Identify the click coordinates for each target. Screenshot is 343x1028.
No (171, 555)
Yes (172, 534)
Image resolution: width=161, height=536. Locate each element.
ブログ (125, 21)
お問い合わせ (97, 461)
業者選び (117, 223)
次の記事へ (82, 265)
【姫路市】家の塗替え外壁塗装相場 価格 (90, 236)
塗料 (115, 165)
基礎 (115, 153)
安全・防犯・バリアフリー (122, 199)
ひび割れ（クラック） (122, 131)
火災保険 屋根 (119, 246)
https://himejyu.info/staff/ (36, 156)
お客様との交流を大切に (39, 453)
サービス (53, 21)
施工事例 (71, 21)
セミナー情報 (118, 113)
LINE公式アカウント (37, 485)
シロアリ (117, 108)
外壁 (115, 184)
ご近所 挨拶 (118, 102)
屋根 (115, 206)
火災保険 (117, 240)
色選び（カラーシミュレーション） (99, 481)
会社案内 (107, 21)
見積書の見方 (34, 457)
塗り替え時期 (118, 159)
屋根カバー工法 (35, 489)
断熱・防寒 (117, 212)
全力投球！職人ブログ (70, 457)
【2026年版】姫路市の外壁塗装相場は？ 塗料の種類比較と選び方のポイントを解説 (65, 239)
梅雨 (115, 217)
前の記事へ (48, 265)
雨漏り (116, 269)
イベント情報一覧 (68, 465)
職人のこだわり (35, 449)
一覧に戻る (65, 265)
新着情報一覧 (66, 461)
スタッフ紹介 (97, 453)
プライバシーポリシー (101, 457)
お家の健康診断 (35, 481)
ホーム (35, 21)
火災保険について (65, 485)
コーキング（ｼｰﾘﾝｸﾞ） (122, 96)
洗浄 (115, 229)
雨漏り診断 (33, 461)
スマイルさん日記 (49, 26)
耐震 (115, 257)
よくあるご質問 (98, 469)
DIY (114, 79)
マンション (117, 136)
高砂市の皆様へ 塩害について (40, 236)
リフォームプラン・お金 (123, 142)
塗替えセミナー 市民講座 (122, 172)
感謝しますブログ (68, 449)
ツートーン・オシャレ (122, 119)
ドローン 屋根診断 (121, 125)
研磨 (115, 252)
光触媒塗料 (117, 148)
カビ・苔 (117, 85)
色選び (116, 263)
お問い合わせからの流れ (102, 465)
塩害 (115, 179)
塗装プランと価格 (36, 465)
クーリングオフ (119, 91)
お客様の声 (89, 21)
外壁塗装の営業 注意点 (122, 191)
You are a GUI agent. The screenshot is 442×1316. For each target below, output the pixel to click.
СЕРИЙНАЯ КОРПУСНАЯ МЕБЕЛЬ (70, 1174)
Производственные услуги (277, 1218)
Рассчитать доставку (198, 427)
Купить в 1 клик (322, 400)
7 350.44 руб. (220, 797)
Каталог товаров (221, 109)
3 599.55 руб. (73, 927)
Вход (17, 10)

_Goal_
Starting with the line that contains "基礎 (115, 153)" and going on through the line that contains "塗り替え時期 (118, 159)", write out only those records again, with each request kept as it is. Scale both coordinates in every answer by 1.45, rounding to whole numbers with halves going up.

_Complete response_
基礎 (167, 222)
安全・防犯・バリアフリー (177, 289)
ひび割れ（クラック） (177, 190)
火災保険 屋根 (173, 357)
https://himejyu.info/staff/ (52, 226)
お客様との交流を大切に (57, 657)
サービス (77, 30)
施工事例 (103, 30)
セミナー情報 (171, 164)
LINE公式アカウント (54, 703)
シロアリ (170, 157)
外壁 (167, 267)
ご近所 挨拶 (171, 148)
屋根 (167, 299)
火災保険 (170, 348)
色選び（カラーシミュレーション） (144, 697)
会社案内 (155, 30)
見積書の見方 (49, 663)
塗り替え時期 (171, 231)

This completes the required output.